Former Foreign Minister Prof. G.L. Peiris has called for the entire National People’s Power (NPP) Cabinet of Ministers to take responsibility for the unfolding coal procurement scandal, declaring it “three times bigger than the Treasury bond scams perpetrated during the Yahapalana time.”
Speaking from the Flower Road office of UNP leader Ranil Wickremesinghe, Prof. Peiris said the resignation of Energy Minister Kumara Jayakody — the first ministerial resignation under the NPP government — has now exposed the broader Cabinet to legal and political consequences.
Jayakody stepped down after the National Audit Office (NAO) submitted its report on the disputed coal contract to Parliament. The NAO findings concluded that Trident Champhar, the Indian company awarded the major coal supply contract, did not have the required statutory registration in place at the time the agreement was signed.
“There was absolutely no ambiguity regarding the allegations directed at the Energy Ministry,” Prof. Peiris said. He warned that a future government would move courts against the entire NPP Cabinet, arguing that collective responsibility cannot be confined to a single resigning minister.
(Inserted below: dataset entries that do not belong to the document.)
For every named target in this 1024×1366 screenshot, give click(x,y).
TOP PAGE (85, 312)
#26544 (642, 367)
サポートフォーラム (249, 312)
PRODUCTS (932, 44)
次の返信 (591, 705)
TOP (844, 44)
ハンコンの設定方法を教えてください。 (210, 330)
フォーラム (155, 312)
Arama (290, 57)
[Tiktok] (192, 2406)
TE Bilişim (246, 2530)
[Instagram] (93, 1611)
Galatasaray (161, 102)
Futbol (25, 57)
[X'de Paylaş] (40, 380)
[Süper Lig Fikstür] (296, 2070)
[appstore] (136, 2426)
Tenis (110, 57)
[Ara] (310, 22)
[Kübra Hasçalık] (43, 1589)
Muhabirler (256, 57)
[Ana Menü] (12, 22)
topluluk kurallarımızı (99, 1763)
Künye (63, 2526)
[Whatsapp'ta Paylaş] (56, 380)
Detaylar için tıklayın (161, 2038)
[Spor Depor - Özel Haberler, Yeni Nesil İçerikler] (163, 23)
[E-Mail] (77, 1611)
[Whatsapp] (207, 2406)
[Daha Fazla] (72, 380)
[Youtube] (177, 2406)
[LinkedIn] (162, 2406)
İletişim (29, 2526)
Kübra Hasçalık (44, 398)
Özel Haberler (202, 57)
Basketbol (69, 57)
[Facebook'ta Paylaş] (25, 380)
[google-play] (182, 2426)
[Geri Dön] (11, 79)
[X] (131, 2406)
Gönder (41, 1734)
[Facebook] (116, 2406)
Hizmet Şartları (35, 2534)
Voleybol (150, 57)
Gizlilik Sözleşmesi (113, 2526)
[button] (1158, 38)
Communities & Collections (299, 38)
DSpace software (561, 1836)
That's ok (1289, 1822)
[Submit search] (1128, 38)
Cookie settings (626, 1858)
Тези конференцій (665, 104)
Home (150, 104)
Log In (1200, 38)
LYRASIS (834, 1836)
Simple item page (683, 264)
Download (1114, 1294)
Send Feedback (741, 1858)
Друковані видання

Jayakody had previously been indicted at Colombo High Court over alleged corruption from his earlier tenure during the Yahapalana administration, a fact the Opposition has now folded into its critique of the NPP’s vetting process.
The “three times bigger than the bond fraud” framing is politically significant: the Yahapalana-era Central Bank bond scandal became the defining accountability crisis of that government and shaped subsequent election narratives. Prof. Peiris’s comparison signals that the SJB-UNP-SLPP opposition bloc intends to position the coal procurement issue as the central corruption story of the NPP’s term ahead of the next electoral cycle.
The remarks build on the Opposition’s earlier demand that ministerial resignation alone cannot close the Rs. 8.5 billion coal-procurement question.